Being a president whose disapproval ratings top his approval numbers, President Obama could use a clear win somewhere.

But it doesn't appear it will come, at least immediately, from the lifting of his administration's moratorium on deepwater oil drilling imposed in the aftermath of the Deepwater Horizon accident.

The decision to lift the moratorium appeared to fit neatly into the "damned if you do, damned if you don't" law of politics and life.

Sen. Mary Landrieu, the Louisiana Democrat, for instance, refuses to lift the hold she placed on Obama's nomination of Jack Lew to be his new director of the Office of Management and Budget.

She's blocked the nomination to exert pressure on the administration to lift the ban. And now that the president has lifted the moratorium, she she still has her reasons for thwarting the nomination, she said.

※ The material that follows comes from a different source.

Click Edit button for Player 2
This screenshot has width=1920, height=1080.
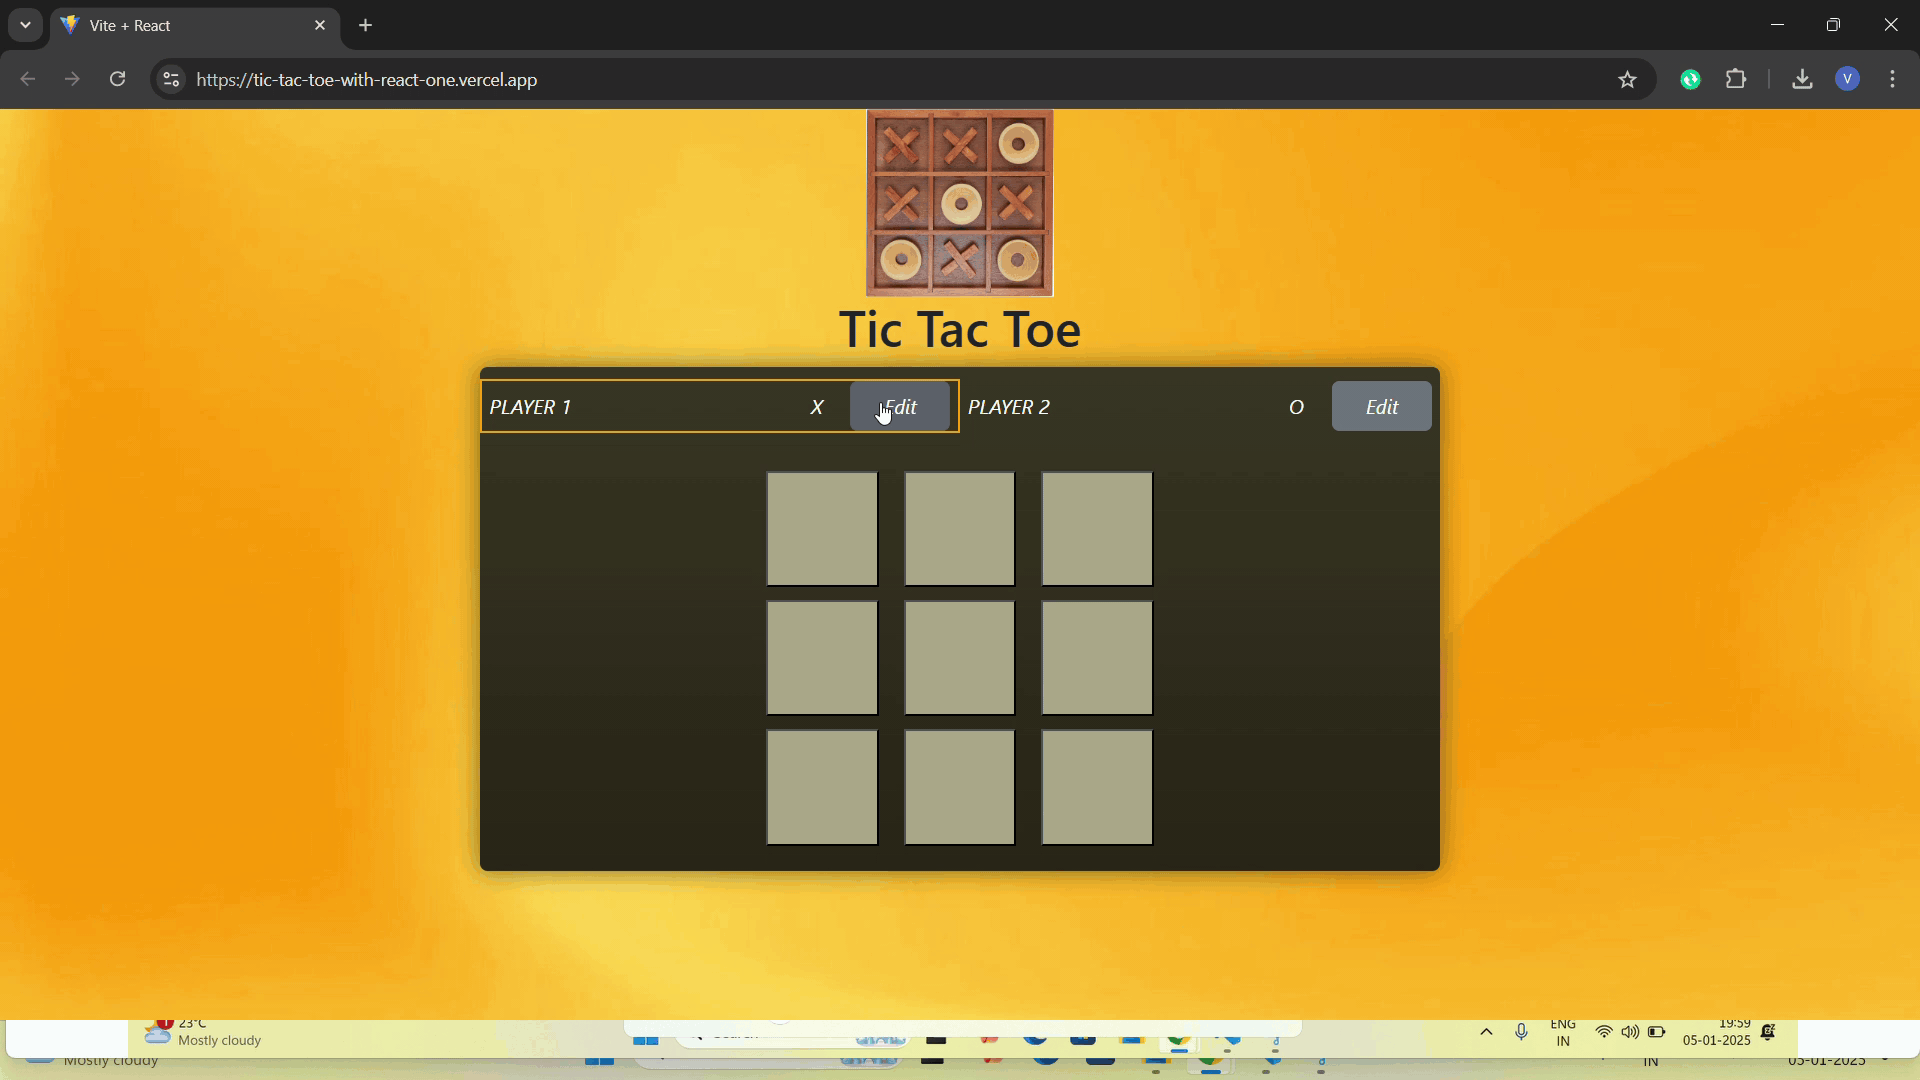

"I am not going to release my hold on Jack Lew.  Instead, I will take this time to look closely at how (Bureau of Ocean Energy Management)   is handling the issuing of permits and whether or not drilling activity in both shallow and deep water is resuming.  When Congress reconvenes for the lame duck session next month, I will have had several weeks to evaluate if today’s lifting of the moratorium is actually putting people back to work.”

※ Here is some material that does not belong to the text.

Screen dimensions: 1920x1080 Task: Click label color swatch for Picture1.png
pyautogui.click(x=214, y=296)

For Landrieu, who isn't up for re-election until 2014 and whose state got more Republican after the dislocation of many in New Orleans due to Hurricane Katrina, it likely won't hurt her politically to continue her face off against the Obama Administration.

The administration was heavily criticized in the Gulf region for hurting jobs there with the moratorium and Landrieu was definitely not going to leave any doubts about whose side she was on.

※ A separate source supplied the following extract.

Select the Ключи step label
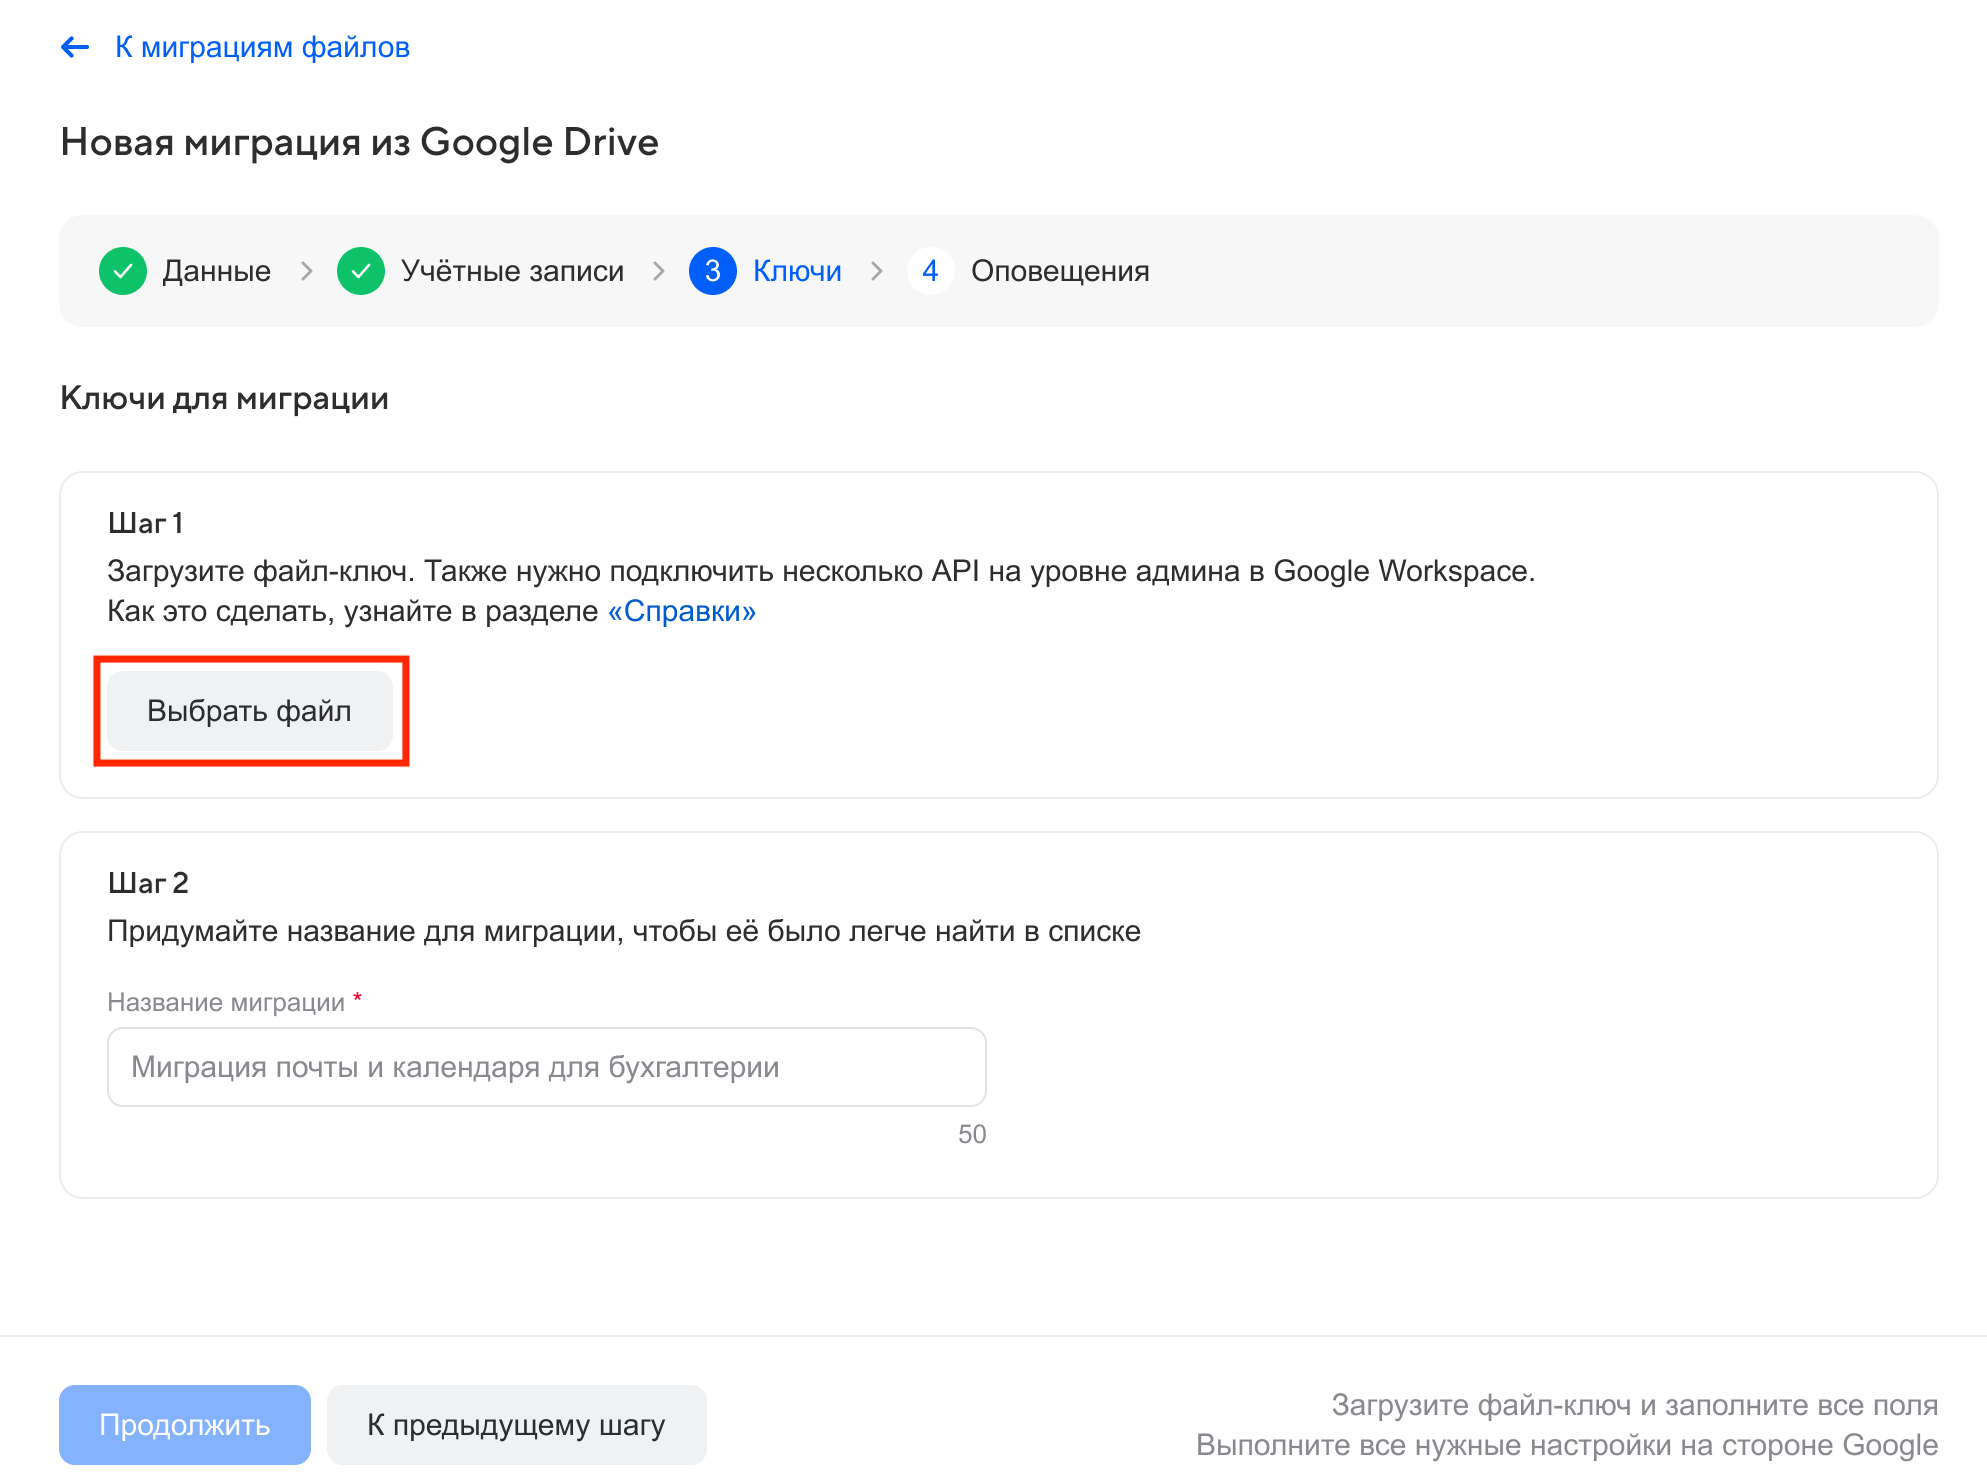 797,271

Not unexpectedly, the administration drew criticism from Republicans even on a day when it gave them ostensibly what they wanted.

From Louisiana Gov. Bobby Jindal:

“The Administration is certainly long overdue in undoing their ‘arbitrary and capricious’ deepwater drilling moratorium. We are glad they are beginning to reverse this job-killing policy.

“While this is good news, if there is one thing we have learned from this Administration it is that the devil is always in the details. For example, while there is no official moratorium on shallow water drilling operations, severe bottlenecks in the federal permit review process have resulted in a de facto moratorium for shallow water drilling. Indeed, since the beginning of June, only 12 new permits have been issued for new shallow water wells, compared to the pre-deepwater-moratorium average of 10 to 14 shallow water permits issued a month.

Mississippi Gov. Haley Barbour, who some have suggested as a possible 2012 Republican presidential nominee, said:

"Having opposed the imposition of the moratorium, I am glad it has been lifted.  I look forward to receiving the details."

But the reaction of erstwhile Republican, now independent chief executive of Florida, Gov. Charlie Crist, indicated the political cross currents that existed even between Gulf state governors.

“As long as Gulf Coast residents and businesses are struggling with the claims process and being made whole, the drilling moratorium should not be lifted. Without a thorough investigation of what exactly caused the Deepwater Horizon oil spill, any drilling in the Gulf of Mexico is a job killer for Florida, not a job creator.

Crist's reaction echoed that of environmentalists. Natural allies of the Democrat in the White House, environmentalists weren't thrilled with the lifting of the moratorium.

Natural Resources Defense Council executive director Peter Lehner, said in a statement:

“Today’s actions are premature. The difficult clean-up process in the Gulf has taught us prevention is key. To ensure a disaster like this never happens again, we must know what caused it in the first place.  We’re still waiting for that answer and until we get it – the moratorium should remain in place.